**Required work**
Transcribe the line that contains "Sign up and save (179, 672)" and every line after it to the end of the records, exactly and nothing else. Skip the pictures.

(Collected data)
◆ ◆ ◆ ◆ ◆ ◆ ◆

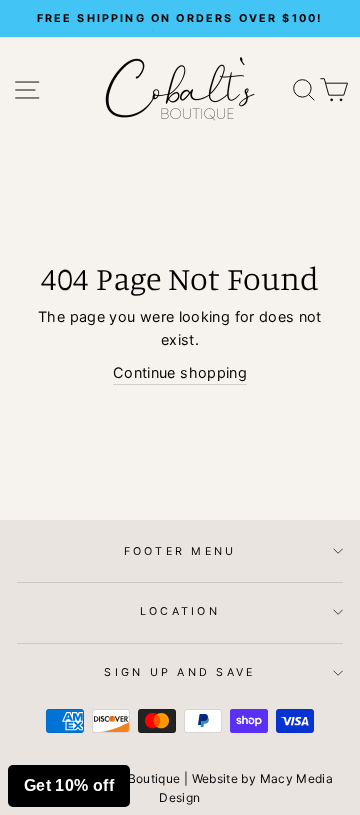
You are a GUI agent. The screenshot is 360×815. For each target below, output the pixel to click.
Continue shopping (180, 372)
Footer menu (180, 551)
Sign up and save (179, 672)
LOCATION (180, 611)
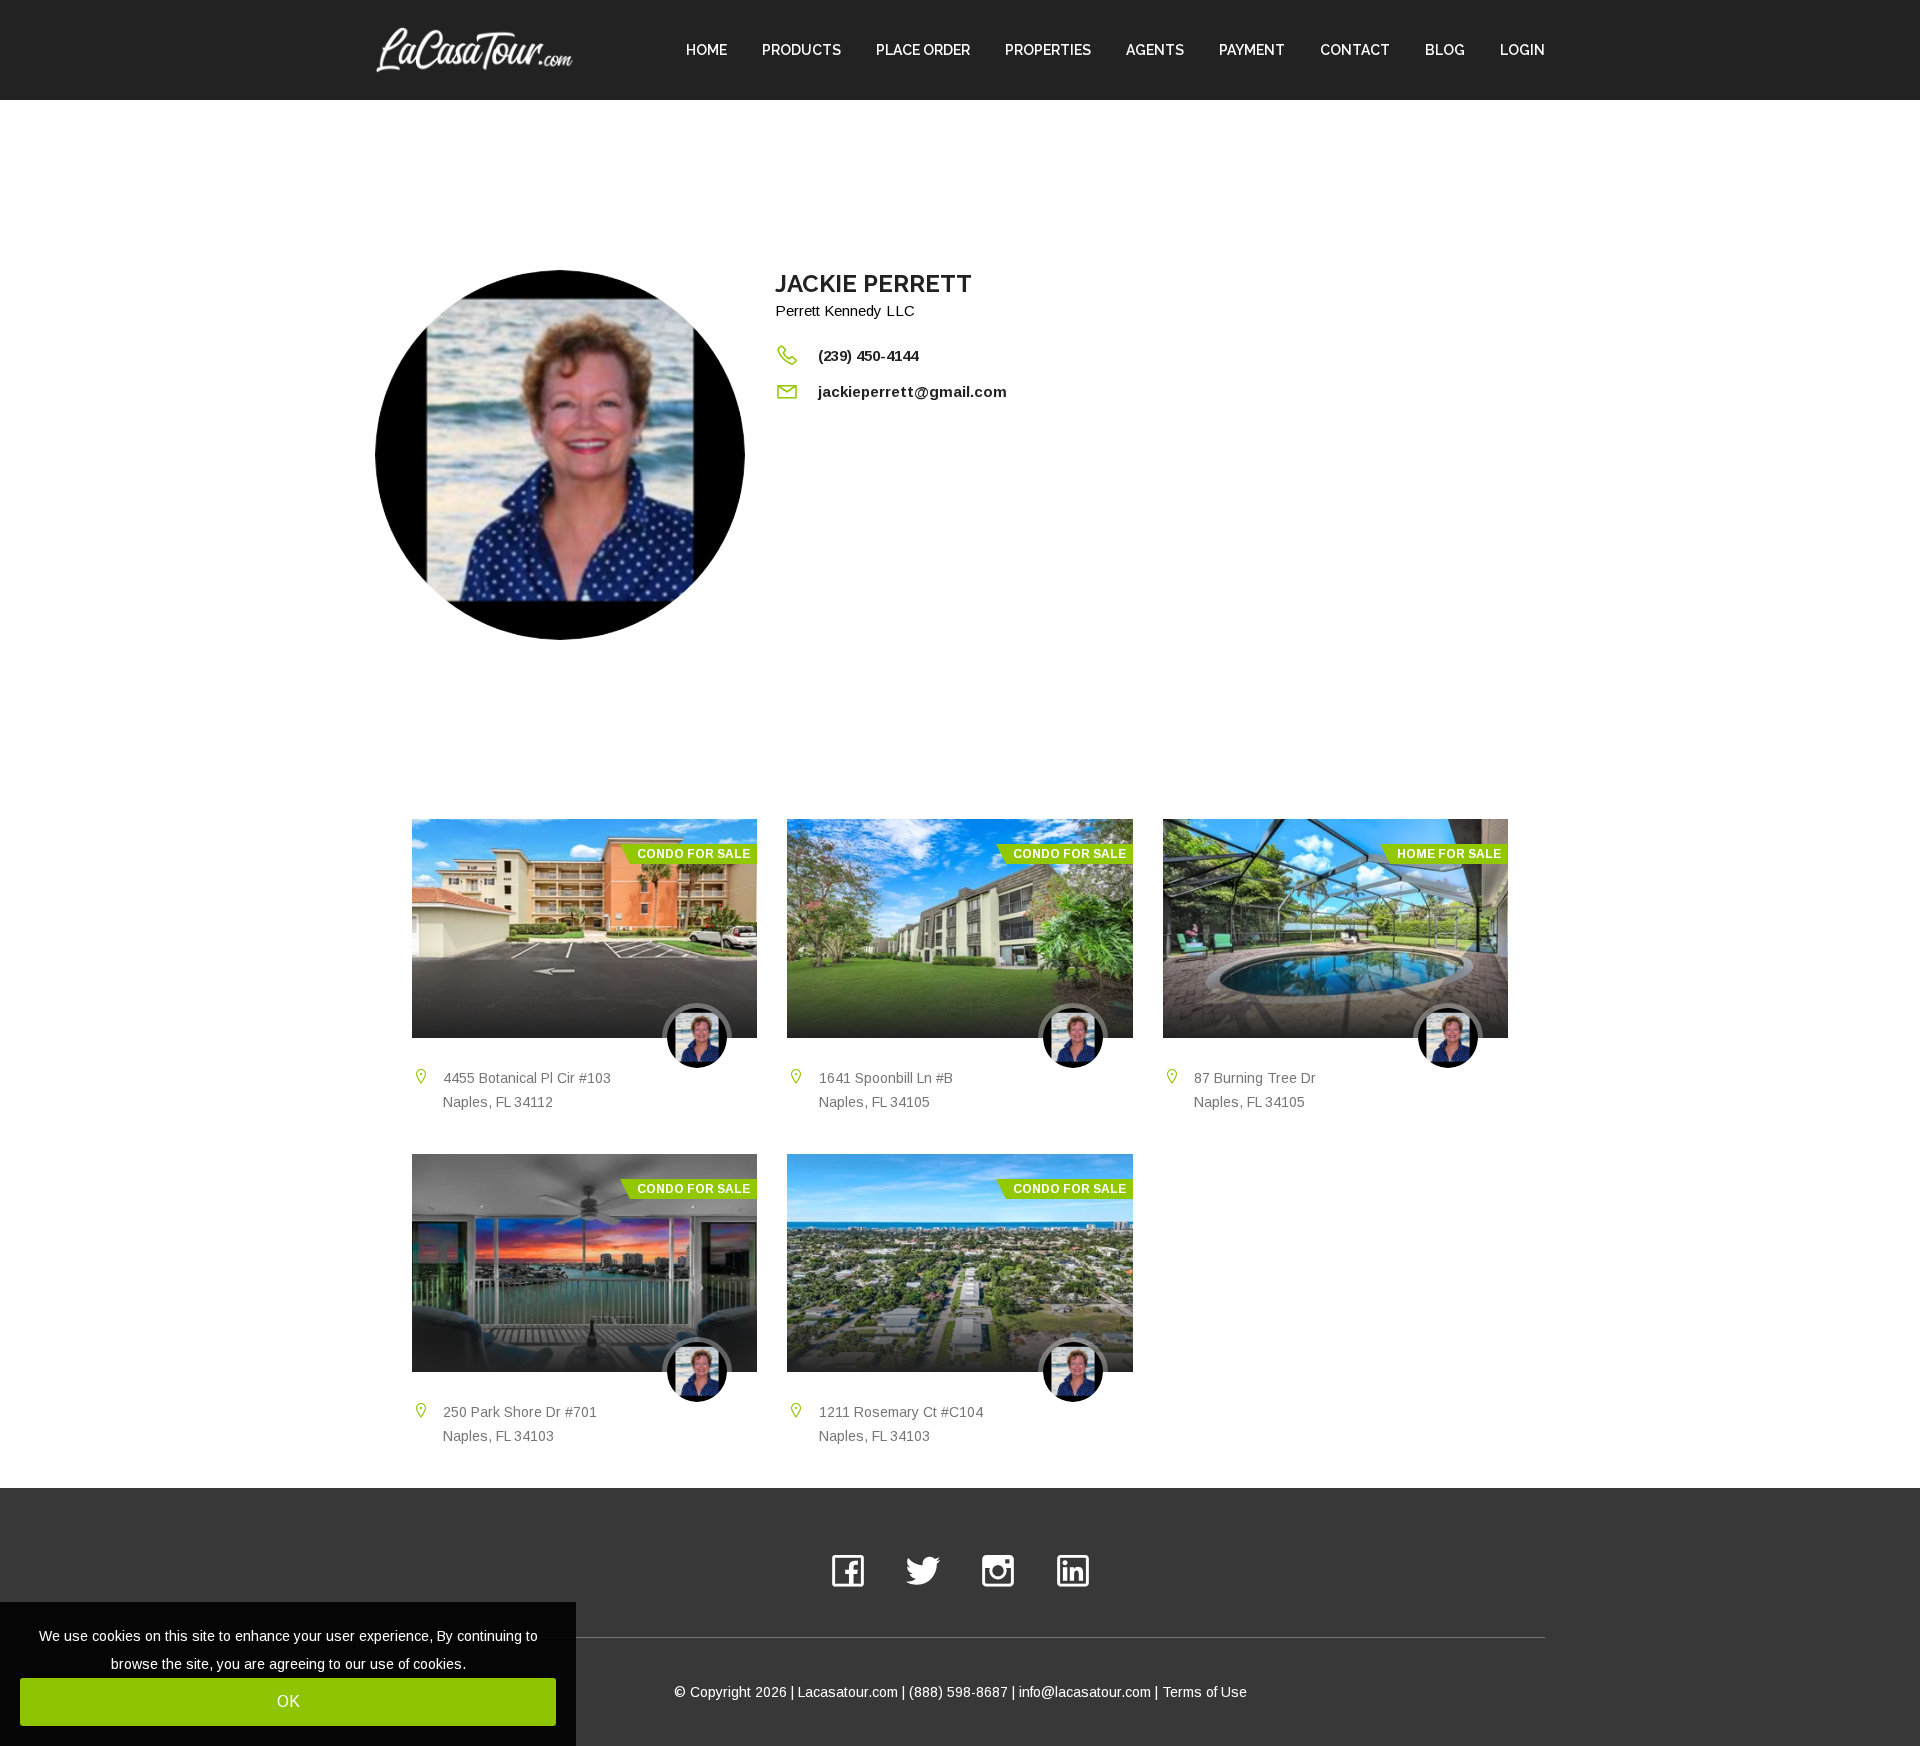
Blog (1445, 50)
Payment (1252, 50)
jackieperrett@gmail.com (912, 391)
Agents (1155, 50)
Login (1522, 50)
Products (801, 50)
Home (706, 50)
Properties (1048, 50)
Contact (1355, 50)
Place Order (923, 50)
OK (288, 1701)
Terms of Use (1204, 1692)
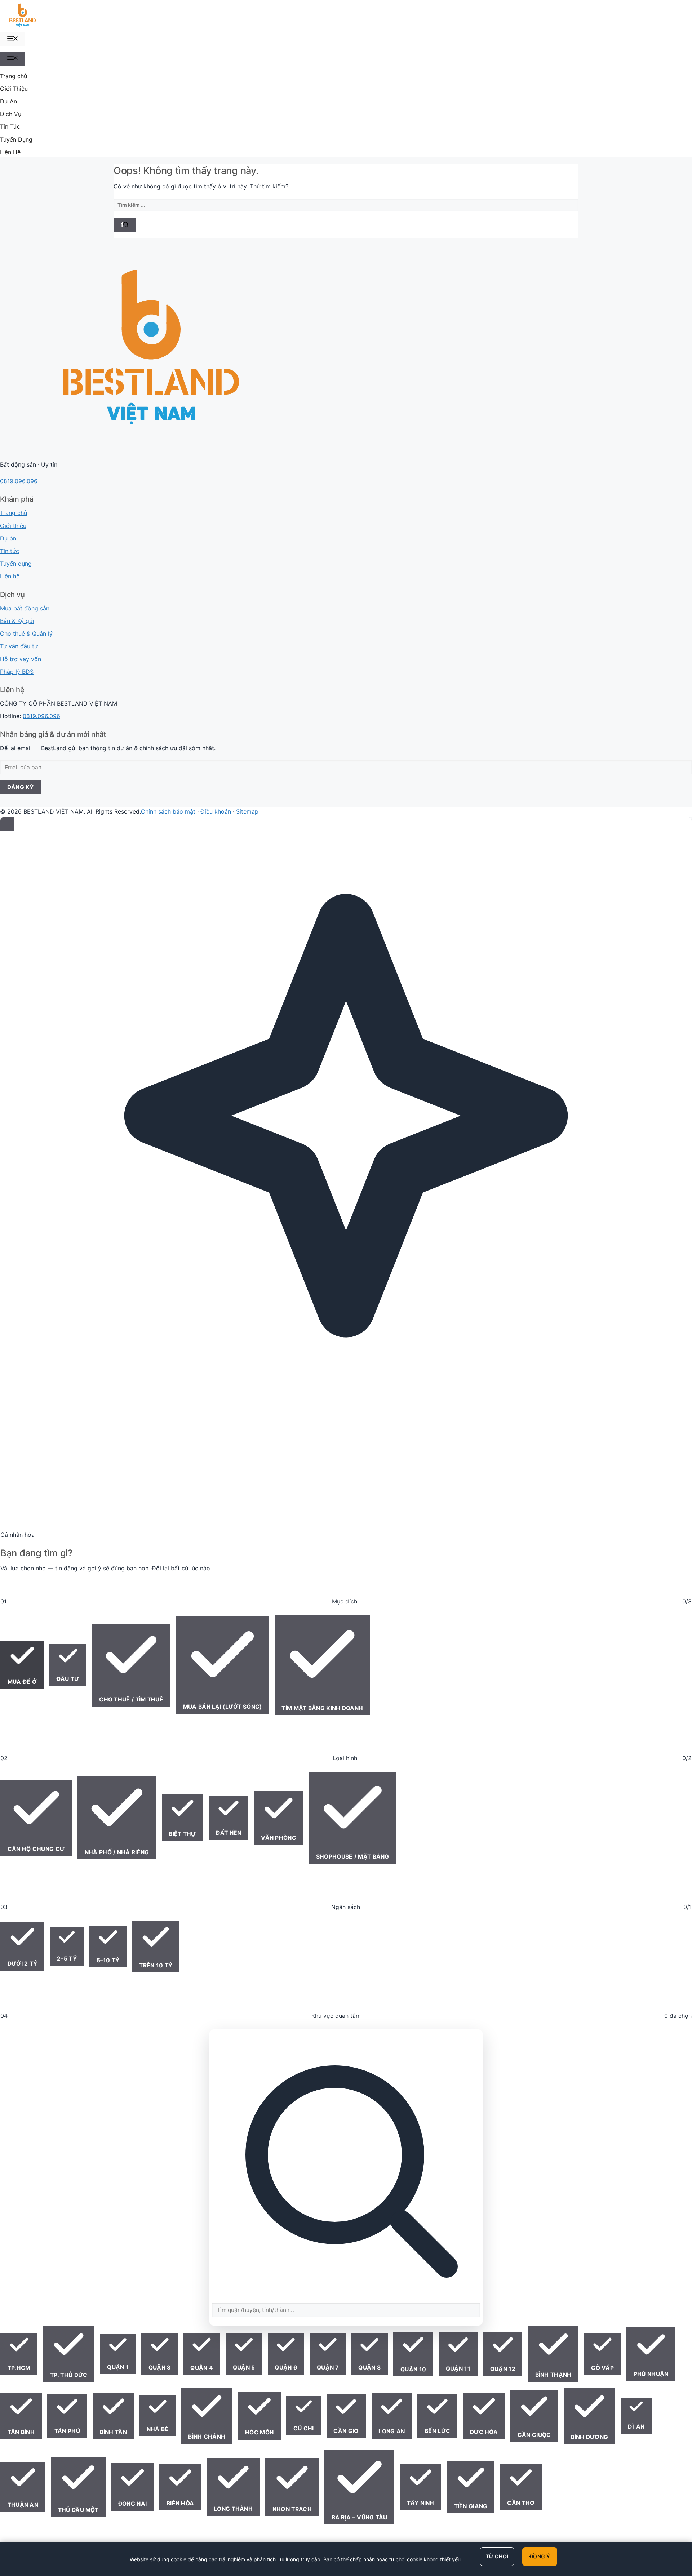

◆ ◆ ◆ ◆ ◆ ◆ ◆

**Solved problem**
Sign up and save (179, 672)
LOCATION (180, 611)
Blog (1445, 50)
Payment (1252, 50)
jackieperrett@gmail.com (912, 391)
Agents (1155, 50)
Login (1522, 50)
Products (801, 50)
Home (706, 50)
Properties (1048, 50)
Contact (1355, 50)
Place Order (923, 50)
OK (288, 1701)
Terms of Use (1204, 1692)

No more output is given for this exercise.